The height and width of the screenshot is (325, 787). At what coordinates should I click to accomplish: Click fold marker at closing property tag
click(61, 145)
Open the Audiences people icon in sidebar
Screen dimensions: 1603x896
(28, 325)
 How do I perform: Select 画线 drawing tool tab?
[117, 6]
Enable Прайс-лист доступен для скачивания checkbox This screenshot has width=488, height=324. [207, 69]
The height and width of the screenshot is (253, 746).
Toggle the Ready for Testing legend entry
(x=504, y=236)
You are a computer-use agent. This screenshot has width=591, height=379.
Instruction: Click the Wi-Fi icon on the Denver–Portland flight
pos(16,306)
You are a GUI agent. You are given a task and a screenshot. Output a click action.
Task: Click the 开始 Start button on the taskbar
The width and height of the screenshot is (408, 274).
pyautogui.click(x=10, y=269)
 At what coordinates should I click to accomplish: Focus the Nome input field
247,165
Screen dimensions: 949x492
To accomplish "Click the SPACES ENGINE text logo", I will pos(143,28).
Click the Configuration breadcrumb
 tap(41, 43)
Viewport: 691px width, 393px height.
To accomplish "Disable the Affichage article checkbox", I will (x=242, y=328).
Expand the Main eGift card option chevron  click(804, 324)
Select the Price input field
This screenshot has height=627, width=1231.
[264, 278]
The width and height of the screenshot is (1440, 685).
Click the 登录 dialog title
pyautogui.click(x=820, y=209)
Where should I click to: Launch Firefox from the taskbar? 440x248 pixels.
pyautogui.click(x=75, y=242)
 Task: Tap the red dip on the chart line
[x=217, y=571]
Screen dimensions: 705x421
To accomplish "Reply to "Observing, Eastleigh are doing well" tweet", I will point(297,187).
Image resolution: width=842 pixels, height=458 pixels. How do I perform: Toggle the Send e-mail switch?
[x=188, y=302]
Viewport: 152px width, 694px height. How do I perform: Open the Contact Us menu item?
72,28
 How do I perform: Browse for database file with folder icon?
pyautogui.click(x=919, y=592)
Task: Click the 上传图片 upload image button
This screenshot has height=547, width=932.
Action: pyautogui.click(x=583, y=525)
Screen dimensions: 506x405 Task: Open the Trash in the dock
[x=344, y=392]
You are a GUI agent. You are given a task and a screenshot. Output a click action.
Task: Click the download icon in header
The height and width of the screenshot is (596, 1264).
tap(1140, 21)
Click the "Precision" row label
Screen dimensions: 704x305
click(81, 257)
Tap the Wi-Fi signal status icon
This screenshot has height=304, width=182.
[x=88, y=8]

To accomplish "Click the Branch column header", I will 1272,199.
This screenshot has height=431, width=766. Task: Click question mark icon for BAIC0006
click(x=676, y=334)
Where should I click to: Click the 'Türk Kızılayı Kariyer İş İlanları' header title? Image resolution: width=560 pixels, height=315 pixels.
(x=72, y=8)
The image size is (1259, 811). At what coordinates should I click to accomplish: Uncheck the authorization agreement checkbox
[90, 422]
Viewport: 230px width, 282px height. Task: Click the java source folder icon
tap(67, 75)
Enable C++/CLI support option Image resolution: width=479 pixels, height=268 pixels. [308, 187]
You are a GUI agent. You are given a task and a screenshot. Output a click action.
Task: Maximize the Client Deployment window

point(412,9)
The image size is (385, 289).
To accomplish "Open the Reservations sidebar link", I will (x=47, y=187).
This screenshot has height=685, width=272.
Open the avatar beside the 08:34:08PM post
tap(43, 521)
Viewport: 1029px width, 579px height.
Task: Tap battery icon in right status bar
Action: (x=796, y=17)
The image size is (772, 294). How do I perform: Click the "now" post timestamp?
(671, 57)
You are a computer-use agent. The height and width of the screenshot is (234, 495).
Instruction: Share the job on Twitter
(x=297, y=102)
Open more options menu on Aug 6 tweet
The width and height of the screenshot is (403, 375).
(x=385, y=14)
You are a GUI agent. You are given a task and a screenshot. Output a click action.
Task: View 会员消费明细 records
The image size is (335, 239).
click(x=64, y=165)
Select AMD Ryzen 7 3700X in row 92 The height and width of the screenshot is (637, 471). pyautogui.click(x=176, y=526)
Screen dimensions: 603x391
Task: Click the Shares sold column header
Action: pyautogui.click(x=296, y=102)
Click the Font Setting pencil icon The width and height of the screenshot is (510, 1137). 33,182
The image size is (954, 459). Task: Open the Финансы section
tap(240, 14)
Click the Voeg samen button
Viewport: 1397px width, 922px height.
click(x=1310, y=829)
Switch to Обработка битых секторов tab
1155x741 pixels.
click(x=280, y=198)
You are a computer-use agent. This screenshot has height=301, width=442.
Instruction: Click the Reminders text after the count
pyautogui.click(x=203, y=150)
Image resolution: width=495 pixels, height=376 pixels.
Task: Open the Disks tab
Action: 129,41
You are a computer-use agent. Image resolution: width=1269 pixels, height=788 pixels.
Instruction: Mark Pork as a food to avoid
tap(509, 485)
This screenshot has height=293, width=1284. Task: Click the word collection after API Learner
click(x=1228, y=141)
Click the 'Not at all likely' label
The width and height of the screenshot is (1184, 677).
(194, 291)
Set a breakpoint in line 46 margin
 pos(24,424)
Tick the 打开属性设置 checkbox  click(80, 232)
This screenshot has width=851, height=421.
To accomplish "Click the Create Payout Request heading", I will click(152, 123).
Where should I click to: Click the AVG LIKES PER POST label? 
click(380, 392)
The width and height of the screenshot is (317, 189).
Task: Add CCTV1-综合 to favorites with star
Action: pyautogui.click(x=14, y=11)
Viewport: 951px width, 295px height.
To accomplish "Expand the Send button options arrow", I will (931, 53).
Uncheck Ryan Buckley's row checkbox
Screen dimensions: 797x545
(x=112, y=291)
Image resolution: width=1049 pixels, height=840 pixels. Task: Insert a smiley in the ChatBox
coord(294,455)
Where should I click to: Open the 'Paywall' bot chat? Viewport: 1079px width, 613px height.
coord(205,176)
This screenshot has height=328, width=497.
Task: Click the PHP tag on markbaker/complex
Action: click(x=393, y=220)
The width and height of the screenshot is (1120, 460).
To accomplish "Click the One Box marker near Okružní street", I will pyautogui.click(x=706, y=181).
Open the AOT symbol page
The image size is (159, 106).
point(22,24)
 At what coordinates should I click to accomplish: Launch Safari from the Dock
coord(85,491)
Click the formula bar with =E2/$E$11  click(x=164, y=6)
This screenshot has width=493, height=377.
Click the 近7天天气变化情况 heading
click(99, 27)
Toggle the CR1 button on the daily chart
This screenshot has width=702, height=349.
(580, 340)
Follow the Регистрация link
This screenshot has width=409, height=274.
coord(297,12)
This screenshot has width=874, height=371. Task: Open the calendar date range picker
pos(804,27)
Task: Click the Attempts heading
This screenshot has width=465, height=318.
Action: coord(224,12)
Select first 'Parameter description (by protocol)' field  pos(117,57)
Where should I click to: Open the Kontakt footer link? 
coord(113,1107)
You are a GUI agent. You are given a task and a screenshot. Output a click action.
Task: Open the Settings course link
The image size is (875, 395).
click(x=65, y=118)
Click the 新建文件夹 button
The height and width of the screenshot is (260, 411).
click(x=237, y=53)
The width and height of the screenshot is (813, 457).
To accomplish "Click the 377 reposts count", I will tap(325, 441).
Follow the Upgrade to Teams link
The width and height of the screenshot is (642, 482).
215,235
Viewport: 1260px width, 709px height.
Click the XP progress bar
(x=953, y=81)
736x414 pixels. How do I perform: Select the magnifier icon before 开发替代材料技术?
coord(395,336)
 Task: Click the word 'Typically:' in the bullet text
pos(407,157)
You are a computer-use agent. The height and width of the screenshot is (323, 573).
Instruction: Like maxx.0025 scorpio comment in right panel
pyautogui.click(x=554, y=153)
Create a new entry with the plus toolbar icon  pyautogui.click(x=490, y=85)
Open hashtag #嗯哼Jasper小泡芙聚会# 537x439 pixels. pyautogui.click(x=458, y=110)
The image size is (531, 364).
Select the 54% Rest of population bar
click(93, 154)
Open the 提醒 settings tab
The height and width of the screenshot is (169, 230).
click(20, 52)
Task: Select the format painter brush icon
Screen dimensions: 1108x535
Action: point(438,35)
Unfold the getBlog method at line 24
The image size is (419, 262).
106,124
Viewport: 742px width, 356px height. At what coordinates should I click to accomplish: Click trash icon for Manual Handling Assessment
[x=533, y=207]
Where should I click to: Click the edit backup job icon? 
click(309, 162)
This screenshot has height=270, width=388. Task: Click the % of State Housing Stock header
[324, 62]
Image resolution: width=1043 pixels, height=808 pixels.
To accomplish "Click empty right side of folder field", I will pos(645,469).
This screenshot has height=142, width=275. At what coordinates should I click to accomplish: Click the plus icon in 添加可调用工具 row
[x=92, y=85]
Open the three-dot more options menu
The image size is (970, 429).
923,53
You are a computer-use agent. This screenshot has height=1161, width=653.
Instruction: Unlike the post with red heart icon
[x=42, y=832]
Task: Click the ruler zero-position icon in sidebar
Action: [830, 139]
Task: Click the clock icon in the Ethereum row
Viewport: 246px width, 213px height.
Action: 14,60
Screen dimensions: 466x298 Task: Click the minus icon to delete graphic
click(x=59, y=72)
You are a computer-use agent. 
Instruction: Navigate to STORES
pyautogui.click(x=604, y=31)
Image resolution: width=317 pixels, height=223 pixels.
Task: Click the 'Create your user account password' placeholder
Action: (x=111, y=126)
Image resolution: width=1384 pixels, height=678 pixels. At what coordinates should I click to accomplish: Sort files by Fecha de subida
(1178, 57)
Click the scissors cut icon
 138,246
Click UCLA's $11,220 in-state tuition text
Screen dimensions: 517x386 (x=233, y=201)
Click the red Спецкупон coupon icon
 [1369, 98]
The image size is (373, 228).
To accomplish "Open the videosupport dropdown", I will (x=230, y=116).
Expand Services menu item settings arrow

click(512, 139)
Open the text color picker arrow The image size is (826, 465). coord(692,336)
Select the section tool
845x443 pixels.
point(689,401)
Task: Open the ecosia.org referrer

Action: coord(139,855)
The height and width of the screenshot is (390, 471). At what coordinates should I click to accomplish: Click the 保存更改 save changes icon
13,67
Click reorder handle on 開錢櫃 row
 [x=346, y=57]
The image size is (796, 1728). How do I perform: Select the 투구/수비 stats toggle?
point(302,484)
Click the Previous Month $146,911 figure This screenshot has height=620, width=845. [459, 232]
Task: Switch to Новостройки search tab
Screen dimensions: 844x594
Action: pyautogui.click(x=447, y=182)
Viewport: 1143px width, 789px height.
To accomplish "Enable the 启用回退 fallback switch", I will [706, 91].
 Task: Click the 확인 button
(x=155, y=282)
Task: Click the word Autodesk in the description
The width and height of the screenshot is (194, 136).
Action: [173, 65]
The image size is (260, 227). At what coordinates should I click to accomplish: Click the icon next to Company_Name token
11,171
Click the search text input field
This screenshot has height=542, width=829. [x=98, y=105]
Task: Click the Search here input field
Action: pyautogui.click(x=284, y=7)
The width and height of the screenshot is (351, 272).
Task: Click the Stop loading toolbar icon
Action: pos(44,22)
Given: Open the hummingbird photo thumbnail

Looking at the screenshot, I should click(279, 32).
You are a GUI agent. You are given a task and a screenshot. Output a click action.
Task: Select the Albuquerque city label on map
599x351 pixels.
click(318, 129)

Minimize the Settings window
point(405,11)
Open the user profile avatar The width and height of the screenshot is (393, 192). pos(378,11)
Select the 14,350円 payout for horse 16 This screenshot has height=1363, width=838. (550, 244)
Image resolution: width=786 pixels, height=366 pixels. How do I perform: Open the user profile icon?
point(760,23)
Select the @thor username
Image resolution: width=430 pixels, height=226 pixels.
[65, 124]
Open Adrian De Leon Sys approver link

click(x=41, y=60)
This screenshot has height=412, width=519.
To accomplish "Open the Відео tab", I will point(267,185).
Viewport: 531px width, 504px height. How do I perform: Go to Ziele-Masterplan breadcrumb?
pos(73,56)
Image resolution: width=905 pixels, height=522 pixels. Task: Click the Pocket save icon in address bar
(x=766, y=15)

TASK GOAL
Using the data above, reproduce exactly the lines from the line that contains "Instruction: Share the job on Twitter" through the line that contains "Click the Voeg samen button", including both.

EXPECTED ANSWER
Instruction: Share the job on Twitter
(x=297, y=102)
Open more options menu on Aug 6 tweet
The width and height of the screenshot is (403, 375).
(x=385, y=14)
You are a GUI agent. You are given a task and a screenshot. Output a click action.
Task: View 会员消费明细 records
The image size is (335, 239).
click(x=64, y=165)
Select AMD Ryzen 7 3700X in row 92 The height and width of the screenshot is (637, 471). pyautogui.click(x=176, y=526)
Screen dimensions: 603x391
Task: Click the Shares sold column header
Action: pyautogui.click(x=296, y=102)
Click the Font Setting pencil icon The width and height of the screenshot is (510, 1137). 33,182
The image size is (954, 459). Task: Open the Финансы section
tap(240, 14)
Click the Voeg samen button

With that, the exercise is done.